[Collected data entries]

────

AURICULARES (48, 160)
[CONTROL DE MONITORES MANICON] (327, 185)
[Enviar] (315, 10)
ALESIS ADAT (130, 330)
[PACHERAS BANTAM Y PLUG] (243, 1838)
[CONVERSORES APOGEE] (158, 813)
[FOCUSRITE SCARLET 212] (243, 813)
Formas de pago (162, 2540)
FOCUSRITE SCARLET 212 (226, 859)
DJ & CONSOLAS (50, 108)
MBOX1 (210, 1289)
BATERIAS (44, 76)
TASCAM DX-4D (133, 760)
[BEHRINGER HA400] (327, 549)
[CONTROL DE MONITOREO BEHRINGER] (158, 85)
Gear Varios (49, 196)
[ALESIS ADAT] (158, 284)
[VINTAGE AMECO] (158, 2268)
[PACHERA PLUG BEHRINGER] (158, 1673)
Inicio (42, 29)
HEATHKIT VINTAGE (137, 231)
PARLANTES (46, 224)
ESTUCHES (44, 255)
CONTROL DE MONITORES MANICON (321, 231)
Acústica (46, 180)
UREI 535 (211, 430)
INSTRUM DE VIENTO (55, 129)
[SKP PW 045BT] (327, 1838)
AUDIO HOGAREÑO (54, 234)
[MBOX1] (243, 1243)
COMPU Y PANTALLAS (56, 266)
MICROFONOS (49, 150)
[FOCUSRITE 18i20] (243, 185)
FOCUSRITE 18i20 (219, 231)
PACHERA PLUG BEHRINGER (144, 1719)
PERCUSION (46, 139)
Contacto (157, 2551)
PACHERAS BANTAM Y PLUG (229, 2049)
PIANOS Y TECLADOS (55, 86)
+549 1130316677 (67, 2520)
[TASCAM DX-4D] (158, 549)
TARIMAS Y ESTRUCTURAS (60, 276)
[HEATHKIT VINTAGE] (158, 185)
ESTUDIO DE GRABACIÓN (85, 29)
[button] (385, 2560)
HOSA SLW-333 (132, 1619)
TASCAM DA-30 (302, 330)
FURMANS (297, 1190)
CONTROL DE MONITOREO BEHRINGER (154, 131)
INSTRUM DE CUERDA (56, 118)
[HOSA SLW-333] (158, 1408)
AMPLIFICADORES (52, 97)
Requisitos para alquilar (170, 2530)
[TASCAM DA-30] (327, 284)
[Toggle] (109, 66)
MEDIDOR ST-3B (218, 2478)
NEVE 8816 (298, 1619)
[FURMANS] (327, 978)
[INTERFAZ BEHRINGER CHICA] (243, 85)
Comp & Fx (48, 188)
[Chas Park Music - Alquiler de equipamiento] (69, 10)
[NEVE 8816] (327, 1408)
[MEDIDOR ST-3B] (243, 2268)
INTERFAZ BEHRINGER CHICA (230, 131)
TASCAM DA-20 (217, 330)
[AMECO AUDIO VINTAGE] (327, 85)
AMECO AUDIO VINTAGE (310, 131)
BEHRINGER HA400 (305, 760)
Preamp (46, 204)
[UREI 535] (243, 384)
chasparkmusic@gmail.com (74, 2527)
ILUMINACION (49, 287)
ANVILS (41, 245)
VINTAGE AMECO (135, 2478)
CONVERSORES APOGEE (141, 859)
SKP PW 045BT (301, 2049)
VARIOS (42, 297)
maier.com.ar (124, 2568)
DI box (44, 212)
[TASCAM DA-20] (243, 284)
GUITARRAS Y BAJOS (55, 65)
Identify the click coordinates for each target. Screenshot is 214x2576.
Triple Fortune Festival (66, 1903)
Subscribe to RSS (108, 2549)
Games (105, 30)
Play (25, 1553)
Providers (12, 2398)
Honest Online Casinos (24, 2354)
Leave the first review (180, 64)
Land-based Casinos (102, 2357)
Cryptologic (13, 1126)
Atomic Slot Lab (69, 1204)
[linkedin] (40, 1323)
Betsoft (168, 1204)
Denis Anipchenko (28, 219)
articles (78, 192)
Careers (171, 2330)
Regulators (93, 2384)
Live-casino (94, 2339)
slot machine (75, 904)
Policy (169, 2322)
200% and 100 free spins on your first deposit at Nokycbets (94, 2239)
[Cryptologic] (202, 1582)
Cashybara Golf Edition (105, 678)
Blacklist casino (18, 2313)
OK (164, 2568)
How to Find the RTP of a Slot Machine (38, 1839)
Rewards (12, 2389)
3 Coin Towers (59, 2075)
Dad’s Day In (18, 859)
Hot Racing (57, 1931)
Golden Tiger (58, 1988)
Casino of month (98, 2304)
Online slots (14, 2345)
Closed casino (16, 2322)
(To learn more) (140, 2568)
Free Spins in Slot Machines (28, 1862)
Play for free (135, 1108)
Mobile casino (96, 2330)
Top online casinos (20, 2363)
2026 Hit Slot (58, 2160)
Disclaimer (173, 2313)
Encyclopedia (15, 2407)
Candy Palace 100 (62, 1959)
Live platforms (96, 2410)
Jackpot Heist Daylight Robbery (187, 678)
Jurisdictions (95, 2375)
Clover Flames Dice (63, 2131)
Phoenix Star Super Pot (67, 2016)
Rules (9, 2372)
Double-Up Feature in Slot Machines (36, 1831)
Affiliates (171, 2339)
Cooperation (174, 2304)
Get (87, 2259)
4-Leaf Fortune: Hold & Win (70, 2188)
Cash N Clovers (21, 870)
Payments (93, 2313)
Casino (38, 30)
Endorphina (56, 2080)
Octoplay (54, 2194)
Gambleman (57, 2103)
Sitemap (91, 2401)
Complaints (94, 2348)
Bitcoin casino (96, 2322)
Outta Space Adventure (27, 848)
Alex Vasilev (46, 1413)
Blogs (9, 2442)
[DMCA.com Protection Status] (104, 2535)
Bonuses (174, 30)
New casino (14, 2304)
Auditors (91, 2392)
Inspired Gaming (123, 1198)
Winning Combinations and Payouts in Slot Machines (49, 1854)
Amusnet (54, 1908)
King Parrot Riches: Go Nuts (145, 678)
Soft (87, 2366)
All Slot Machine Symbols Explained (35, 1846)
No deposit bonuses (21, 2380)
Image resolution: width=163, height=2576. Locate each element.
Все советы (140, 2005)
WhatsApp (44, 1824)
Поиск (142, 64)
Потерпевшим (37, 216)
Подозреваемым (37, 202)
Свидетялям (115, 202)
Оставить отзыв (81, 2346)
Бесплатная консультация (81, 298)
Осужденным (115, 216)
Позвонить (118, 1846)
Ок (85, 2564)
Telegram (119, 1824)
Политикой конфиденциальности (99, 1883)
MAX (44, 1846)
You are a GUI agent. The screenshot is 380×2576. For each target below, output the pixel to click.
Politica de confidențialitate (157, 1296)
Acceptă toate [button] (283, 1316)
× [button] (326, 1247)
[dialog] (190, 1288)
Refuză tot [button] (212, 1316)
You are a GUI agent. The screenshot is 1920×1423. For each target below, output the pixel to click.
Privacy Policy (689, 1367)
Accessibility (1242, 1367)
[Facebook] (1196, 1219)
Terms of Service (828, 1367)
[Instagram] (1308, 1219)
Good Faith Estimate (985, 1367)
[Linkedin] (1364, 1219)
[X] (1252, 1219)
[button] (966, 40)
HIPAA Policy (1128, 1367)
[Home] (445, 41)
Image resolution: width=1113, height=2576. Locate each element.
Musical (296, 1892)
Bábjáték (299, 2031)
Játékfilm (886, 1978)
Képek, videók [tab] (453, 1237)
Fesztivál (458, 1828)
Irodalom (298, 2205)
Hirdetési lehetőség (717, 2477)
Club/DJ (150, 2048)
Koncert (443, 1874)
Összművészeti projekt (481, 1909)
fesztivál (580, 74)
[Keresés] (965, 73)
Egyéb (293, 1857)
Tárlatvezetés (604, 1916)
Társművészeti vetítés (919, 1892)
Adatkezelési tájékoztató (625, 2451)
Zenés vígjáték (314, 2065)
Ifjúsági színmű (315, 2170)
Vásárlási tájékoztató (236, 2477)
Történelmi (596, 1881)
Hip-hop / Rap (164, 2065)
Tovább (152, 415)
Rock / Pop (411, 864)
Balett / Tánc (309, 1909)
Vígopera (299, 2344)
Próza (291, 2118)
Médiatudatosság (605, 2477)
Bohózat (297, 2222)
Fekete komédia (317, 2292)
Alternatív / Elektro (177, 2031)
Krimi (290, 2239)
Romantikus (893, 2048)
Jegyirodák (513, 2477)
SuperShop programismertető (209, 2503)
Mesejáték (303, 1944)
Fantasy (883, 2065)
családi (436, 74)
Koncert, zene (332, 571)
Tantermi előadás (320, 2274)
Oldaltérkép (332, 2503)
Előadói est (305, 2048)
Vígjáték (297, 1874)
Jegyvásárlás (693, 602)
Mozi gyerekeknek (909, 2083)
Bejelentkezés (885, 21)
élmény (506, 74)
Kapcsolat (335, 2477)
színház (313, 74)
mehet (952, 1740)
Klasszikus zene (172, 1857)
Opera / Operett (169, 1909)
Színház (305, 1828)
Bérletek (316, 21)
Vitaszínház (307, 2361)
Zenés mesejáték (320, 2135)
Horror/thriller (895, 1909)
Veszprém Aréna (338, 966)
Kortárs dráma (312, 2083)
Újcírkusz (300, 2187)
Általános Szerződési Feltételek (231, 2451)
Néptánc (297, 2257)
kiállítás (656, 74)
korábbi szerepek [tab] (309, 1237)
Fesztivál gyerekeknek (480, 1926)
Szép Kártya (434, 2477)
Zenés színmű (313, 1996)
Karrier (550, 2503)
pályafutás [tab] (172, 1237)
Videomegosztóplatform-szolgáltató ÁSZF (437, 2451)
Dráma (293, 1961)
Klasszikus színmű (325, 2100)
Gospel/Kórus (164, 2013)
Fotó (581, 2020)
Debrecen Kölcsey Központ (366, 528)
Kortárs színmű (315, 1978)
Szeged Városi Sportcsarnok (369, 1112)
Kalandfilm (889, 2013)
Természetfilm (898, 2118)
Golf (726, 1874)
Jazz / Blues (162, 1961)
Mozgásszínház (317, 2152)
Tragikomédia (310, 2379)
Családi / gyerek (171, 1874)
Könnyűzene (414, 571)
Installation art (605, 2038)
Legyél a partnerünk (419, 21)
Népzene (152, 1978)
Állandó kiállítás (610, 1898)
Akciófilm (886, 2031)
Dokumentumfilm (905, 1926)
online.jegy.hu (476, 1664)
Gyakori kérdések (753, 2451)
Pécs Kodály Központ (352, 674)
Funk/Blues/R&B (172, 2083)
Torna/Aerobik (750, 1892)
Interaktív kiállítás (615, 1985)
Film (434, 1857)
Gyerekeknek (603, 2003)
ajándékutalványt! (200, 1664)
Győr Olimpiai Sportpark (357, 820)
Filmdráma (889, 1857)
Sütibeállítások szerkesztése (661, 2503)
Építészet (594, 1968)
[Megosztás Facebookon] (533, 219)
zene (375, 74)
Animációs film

────

- Task statement: The answer must be a single number: the count of lines above that contain "PACHERAS".

- Worked solution: 2